Gli effetti indesiderati dei trattamenti insomma possono comparire anche a distanza di mesi o anni dal termine della terapia, e se una persona si è ammalata di cancro in età giovanile, possono interferire con la carriera lavorativa. “Per questo i giovani che si ammalano di tumore – conclude Vassal – dovrebbero ricevere informazioni chiare sui potenziali effetti tossici dei trattamenti oltre che essere sottoposti ad attento monitoraggio per minimizzare la gravità delle conseguenze a lungo termine. Sono inoltre necessari degli studi clinici prospettici volti ad individuare trattamenti che riducano il rischio di tossicità tardive, senza al contempo mettere in predicato le probabilità di superare la malattia”.

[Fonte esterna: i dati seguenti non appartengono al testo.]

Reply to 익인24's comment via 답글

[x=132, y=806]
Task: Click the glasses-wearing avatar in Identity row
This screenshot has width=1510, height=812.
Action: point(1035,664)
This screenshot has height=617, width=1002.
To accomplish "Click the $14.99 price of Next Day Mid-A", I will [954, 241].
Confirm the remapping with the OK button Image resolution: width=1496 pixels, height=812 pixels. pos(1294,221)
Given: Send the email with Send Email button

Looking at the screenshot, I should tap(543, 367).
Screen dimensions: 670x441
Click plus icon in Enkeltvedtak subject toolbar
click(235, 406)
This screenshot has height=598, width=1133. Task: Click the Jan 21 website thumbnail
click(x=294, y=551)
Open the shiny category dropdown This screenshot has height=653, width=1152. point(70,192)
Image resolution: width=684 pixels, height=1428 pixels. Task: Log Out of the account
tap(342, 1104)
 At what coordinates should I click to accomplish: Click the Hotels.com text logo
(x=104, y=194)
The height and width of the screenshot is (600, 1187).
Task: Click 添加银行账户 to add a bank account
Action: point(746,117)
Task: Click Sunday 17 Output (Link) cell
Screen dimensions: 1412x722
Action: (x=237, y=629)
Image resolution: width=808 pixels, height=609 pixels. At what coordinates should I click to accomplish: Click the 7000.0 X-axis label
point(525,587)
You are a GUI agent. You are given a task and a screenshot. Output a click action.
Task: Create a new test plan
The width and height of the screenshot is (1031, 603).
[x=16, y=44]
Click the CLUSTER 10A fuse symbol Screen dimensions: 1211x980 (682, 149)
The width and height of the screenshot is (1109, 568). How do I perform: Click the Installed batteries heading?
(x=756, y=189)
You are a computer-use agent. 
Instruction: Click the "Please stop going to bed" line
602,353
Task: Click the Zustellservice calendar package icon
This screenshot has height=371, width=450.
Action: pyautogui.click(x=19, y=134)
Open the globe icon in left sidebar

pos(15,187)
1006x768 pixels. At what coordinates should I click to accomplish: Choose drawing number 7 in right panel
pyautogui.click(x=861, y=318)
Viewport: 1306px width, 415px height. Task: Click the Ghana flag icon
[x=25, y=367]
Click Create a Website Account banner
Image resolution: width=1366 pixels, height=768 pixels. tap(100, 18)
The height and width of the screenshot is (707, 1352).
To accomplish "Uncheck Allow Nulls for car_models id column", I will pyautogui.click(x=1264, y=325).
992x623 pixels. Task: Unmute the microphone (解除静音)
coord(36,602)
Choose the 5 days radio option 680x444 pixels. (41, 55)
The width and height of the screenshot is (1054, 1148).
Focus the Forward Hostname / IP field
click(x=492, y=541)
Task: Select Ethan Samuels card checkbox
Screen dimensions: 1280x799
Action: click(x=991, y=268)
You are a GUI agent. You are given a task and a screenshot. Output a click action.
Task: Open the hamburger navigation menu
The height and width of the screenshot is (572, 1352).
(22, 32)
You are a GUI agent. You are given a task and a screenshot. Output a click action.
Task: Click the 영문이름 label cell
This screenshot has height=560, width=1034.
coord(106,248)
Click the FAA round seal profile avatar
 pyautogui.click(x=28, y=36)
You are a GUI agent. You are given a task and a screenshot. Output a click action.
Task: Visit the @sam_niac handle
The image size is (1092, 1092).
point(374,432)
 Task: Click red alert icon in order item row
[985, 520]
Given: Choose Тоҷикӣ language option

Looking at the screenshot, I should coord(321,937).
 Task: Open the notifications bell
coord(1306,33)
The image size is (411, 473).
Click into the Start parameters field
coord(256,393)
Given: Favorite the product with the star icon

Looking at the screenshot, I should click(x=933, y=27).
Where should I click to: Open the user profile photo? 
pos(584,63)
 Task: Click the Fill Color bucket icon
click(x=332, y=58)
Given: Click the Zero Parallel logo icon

Elisabetta Iannelli, Segretario Generale FAVO ha commentato: “Studi come quello norvegese presentato all’Esmo 2017 non fanno che confermare ciò che i pazienti, con il sostegno del volontariato oncologico, affermano da tempo: chi ha ricevuto una diagnosi di cancro, soprattutto se ne è totalmente guarito, può e vuole continuare a lavorare poiché il lavoro è terapeutico ed è fondamentale per il pieno ritorno alla vita dopo la malattia”.

“Perdere il posto di lavoro o essere licenziati, subire discriminazioni o demansionamenti in conseguenza del cancro – prosegue Iannelli – sono traumi dolorosi e lesivi della dignità della persona, oltreché profondamente ingiusti e, pertanto, inaccettabili. Lo studio Norvegese conferma che più della metà degli ex malati a distanza di oltre un decennio dalla diagnosi continua a lavorare a tempo pieno ma ci dice anche che i soggetti più fragili che, purtroppo, sono in prevalenza donne, sono a maggior rischio di esclusione sociale e di povertà (come confermato da alcuni studi sulla tossicità finanziaria). E’ ormai noto che effetti a lungo termine o tardivi connessi e conseguenti al cancro ed alle terapie antineoplastiche, costituiscono un rischio aggiuntivo di salute e possono essere un ostacolo invalidante anche sul lavoro, se non vengono poste in essere azioni concrete per rimuovere queste barriere culturali e sociali”.